Agora, ela tinha acordado com uma sensação de calor, de gritos horríveis, de uma capital em caos e, ao olhar em volta, viu a capital em chamas. Por todos os lados, as pessoas estavam a correr pelas suas vidas, a gritar, enquanto o fogo descia em ondas, como uma tempestade. Parecia que o fim do mundo havia chegado.

Kyra respirava com dificuldade e ficou devastada ao ver Theon deitado ali perto, de lado, ferido, com o sangue a escorrer-lhe das escamas. Os seus olhos estavam fechados, com a língua pendurada de lado e ele parecia à beira da morte. Ela percebeu que a única razão pela qual ela e Theon ainda estavam vivos devia ser porque estavam cobertos por um monte de entulho. Eles deviam ter sido atirados para um edifício que desmoronou em cima deles. Pelo menos aquilo tinha-os mantido abrigados, fora de vista dos dragões lá em acima.

Kyra sabia que tinha de arranjar forma de ela e Theon saírem dali de uma vez por todas. Eles não tinham muito tempo até serem descobertos.

"Theon!", ela insistiu.

Ela virou-se e elevou-se, esmagada pelos escombros, conseguindo, finalmente, empurrar um enorme pedaço de escombros das suas costas, libertando-se. Ela então correu para Theon e freneticamente empurrou o monte de entulho de cima dele. Ela foi capaz de empurrar a maioria das rochas, mas não conseguiu empurrar de cima das costas dele a grande pedra que o prendia ao chão. Ela empurrou uma e outra vez, mas independentemente do quanto tentasse, a pedra não se mexia.

Kyra correu e agarrou o rosto de Theon, desesperada por despertá-lo. Ela acariciou as suas escamas, e, lentamente, para seu alívio, Theon abriu os olhos. No entanto, ele fechou os olhos novamente e ela sacudiu-o com mais força.

"Acorda!", exigiu Kyra. "Eu preciso de ti!"

Os olhos de Theon abriram-se novamente, ligeiramente. Em seguida, virou-se e olhou para ela. A dor e a fúria nos seus olhos suavizaram enquanto ele a reconheceu. Ele tentou mexer-se, para se levantar, mas era evidente que estava muito fraco; a pedra prendia-o ao chão.

Kyra empurrou a pedra furiosamente, mas desatou a chorar ao perceber que não conseguia fazê-la mover. Theon estava preso. Ele morreria aqui. E ela também.

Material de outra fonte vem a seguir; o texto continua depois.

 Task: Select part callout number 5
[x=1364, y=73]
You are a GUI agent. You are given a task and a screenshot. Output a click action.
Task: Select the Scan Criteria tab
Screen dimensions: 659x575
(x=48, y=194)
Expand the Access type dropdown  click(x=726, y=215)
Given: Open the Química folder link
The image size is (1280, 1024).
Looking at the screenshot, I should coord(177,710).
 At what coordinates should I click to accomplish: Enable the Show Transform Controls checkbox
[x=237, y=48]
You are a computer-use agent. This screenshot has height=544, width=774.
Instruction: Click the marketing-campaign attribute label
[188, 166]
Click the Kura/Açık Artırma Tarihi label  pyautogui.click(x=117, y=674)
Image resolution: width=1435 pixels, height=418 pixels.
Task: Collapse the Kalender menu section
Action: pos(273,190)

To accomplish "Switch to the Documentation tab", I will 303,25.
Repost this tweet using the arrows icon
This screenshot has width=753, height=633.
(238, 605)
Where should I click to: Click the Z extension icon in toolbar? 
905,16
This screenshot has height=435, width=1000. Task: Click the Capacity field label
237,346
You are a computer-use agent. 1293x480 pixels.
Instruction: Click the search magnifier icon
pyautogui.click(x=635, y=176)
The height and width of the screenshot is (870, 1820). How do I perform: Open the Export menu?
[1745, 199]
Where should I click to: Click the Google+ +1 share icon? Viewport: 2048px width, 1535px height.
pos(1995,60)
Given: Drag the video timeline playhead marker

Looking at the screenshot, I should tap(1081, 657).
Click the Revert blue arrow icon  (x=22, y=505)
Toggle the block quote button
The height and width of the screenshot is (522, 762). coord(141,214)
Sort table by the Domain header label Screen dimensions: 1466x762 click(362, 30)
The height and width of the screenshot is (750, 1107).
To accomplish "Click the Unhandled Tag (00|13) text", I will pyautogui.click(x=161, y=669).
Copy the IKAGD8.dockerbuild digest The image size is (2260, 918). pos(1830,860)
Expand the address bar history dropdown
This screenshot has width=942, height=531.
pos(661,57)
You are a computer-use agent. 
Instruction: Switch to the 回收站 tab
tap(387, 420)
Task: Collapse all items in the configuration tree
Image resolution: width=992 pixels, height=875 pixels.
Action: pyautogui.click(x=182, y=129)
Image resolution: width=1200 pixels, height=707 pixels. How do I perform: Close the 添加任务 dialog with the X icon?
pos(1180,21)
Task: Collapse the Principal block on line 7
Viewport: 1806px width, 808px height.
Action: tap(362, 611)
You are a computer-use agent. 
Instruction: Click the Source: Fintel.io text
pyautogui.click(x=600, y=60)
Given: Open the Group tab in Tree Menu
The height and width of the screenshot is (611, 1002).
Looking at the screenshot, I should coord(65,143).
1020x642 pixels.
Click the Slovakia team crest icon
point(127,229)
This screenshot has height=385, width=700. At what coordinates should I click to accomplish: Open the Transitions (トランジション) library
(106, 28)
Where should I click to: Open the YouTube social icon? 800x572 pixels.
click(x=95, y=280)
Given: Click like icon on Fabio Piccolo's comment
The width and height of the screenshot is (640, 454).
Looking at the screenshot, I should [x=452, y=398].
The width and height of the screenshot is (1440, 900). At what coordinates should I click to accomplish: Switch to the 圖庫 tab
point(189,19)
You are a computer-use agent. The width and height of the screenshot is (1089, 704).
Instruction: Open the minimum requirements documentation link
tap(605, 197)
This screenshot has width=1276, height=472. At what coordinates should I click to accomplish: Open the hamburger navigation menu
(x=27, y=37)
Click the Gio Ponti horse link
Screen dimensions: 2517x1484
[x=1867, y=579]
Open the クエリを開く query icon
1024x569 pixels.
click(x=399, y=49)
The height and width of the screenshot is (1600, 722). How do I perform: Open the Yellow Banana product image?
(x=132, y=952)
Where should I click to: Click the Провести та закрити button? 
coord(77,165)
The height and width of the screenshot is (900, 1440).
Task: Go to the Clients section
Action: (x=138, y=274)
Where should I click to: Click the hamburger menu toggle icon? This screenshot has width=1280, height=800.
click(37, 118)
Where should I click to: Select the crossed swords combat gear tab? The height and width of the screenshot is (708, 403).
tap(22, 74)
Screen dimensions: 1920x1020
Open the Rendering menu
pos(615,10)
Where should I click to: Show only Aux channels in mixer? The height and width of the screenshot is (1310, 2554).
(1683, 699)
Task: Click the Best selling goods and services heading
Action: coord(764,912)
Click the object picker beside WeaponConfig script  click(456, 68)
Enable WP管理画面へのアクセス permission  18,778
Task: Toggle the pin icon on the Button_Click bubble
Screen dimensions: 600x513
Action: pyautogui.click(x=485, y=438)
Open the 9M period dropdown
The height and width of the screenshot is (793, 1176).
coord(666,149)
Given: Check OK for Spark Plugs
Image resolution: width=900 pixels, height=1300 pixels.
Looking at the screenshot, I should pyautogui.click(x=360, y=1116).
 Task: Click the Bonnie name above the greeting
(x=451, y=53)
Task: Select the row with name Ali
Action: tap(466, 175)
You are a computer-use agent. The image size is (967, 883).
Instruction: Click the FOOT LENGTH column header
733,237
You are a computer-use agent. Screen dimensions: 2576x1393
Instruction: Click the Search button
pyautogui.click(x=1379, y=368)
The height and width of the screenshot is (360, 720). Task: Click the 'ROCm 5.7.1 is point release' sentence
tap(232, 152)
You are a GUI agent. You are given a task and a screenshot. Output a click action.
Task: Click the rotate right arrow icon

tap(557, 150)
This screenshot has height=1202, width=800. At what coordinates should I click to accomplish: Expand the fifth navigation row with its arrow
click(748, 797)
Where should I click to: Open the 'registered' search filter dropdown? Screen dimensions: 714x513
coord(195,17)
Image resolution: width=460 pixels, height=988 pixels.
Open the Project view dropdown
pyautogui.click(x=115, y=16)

Kyra, ouvindo um rugido, olhou para cima e viu que um enorme dragão, com escamas verdes perfurantes, os tinha visto. Ele gritou com fúria e, de seguida, começou a descer a pique na direção deles.

Deixa-me.

Kyra ouviu uma voz reverberando profundamente dentro dela. A voz de Theon.

Esconde-te. Vai para longe daqui. Enquanto ainda há tempo.

"Não!", gritou ela, tremendo, recusando-se a deixá-lo.

Vai, insistiu ele. Senão vamos morrer aqui os dois.

"Então vamos ambos morrer!", gritou ela, com uma determinação de aço a apoderar-se dela. Ela não iria abandonar o seu amigo. Nunca.

O céu escureceu e Kyra olhou para cima e viu o enorme dragão a descer a pique, com as garras estendidas. Ele abriu a boca, com filas de dentes afiados à vista. Ela sabia que não ia sobreviver. Mas ela não se importava. Ela não abandonaria Theon. A morte ia levá-la. Mas a cobardia não. Ela não tinha medo de morrer.

Apenas de não viver bem.

CAPÍTULO QUATRO

Duncan corria juntamente com os outros pelas ruas de Andros, mancando, dando o seu melhor para conseguir acompanhar o ritmo de Aidan, de Motley e da jovem que estava com eles, Cassandra, enquanto o cão de Aidan, Branco, lhe mordiscava os calcanhares e instava-o a continuar. A arrastar o seu braço estava o seu velho e confiável comandante, Anvin e, ao seu lado, o seu novo escudeiro Septin, dando o seu melhor para mantê-lo em movimento, ainda claramente em má forma ele próprio. Duncan podia ver o quão ferido estava o seu amigo e comovia-o ver que ele tinha ido naquele estado, arriscando a sua vida e viajado por todo aquele caminho para libertá-lo.